I have also heard concerns about the President’s
decision to nominate Keith Starrett to the vacancy created when this
President bypassed the Senate to appoint Charles Pickering to the Fifth
Circuit without the consent of the Senate. I ask that a letter sent to the
Committee just recently by the Magnolia Bar Association, a primarily
African-American bar association in Mississippi, be included in the
record.
The Magnolia Bar’s President, Crystal Wise Martin,
expresses the group’s strong opposition to proceeding with Judge Starrett’s
nomination, not only because it is so late in the session, but also
because, as she writes: “[I]it fails to remedy the egregious problem
concerning the lack of diversity on Mississippi’s federal bench.” She
points out that Mississippi has the highest percentage of African Americans
of any State, but only had one African-American federal judge. She
explains that the Magnolia Bar and the National Bar Association have both
made direct requests to the President that he appoint an African American
to this seat. During the consideration of Charles Pickering’s nomination,
his son, Congressman Chip Pickering reportedly expressed his willingness to
advocate for an African American nominee if his father received support
from the Magnolia Bar. Apparently, this Administration did not honor that
intention of proceeding with a qualified African-American nominee for this
judgeship.
Also on the agenda is a nominee for a vacancy that
will not arise until after the November election. While it can be argued
that for purposes of efficiency nominees can and should be confirmed
shortly in advance of the time the vacancy they are filling actually
arises, it is astounding that the partisans who assiduously followed the
Thurmond Rule and shut down consideration of judicial nominees in the last
six months of a presidential term have now reversed themselves to insist
that vacancies, which will not arise until after the presidential election,
be filled in advance.
This President has seen more than 200 of his nominees
confirmed, there remain just 27 vacancies in the federal district and
circuit courts combined and there are more active judges sitting on the
bench than at any time in this nation’s history.

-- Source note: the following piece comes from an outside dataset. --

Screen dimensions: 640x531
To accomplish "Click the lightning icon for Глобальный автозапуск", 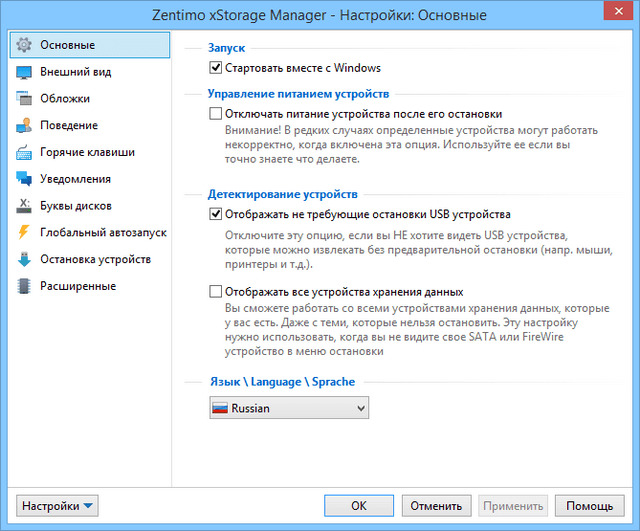I will click(25, 233).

By contrast, Republicans
presided over rising vacancies that reached over 100 during President
Clinton’s term and refused to proceed on more than 17 judges in the entire
1996 session.
Under our Constitution, the Senate has an important
role in the selection of our judiciary. The brilliant design of our
Founders established that the first two branches of government would work
together to equip the third branch to serve as an independent arbiter of
justice. As columnist George Will recently wrote: “A proper constitution
distributes power among legislative, executive and judicial institutions so
that the will of the majority can be measured, expressed in policy and, for
the protection of minorities, somewhat limited.” The structure of our
Constitution and our own Senate rules of self-governance are designed to
protect minority rights and to encourage consensus. Despite the razor-thin
margin of recent elections, Senate Republicans are not acting in a measured
way, but in complete disregard for the traditions of bipartisanship that
are the hallmark of the Senate. Senate Republicans have acted to ignore
precedents, reinterpret longstanding rules to their advantage and simply
break them when they choose. This practice of might makes right is wrong.